THE TASK:
Pictures are to be left out, and only the lines from the one containing "This screenshot has width=279, height=141." through the last line of the data are to be returned exactly.

Dataset entries
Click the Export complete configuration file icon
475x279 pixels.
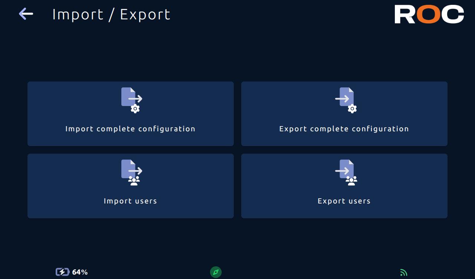(x=345, y=100)
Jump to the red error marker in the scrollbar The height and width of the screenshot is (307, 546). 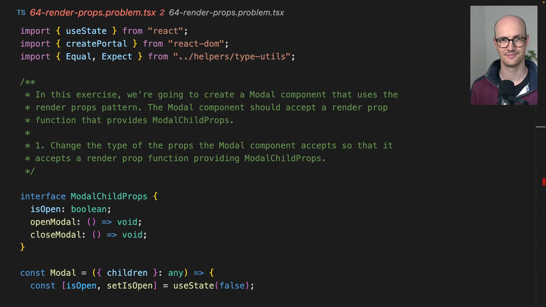(544, 182)
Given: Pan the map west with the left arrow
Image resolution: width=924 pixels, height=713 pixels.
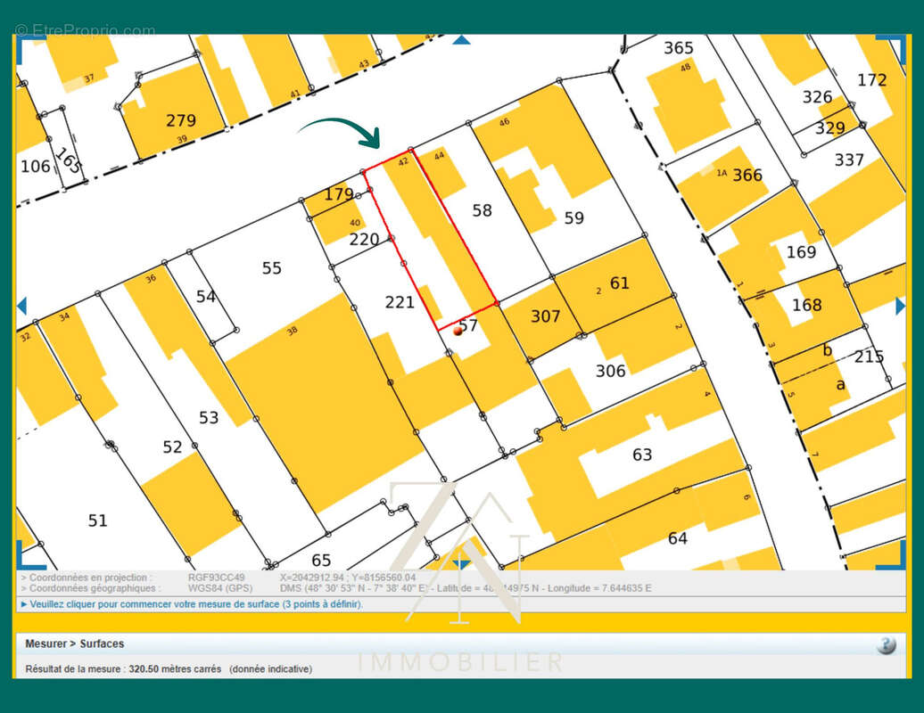Looking at the screenshot, I should tap(21, 306).
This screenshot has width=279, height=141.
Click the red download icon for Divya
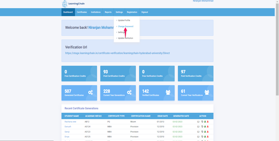pyautogui.click(x=208, y=137)
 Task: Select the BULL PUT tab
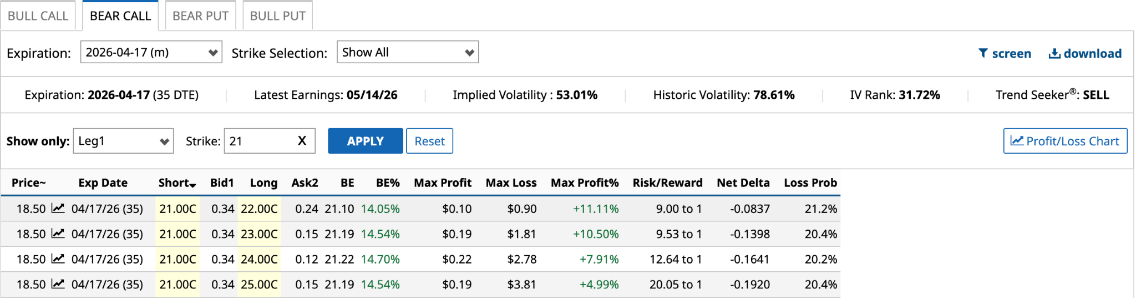(x=277, y=16)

SOLUTION FOR THIS TASK:
This screenshot has width=279, height=141.
Click the red download icon for Divya
pyautogui.click(x=208, y=137)
 Task: Select the BULL PUT tab
(x=277, y=16)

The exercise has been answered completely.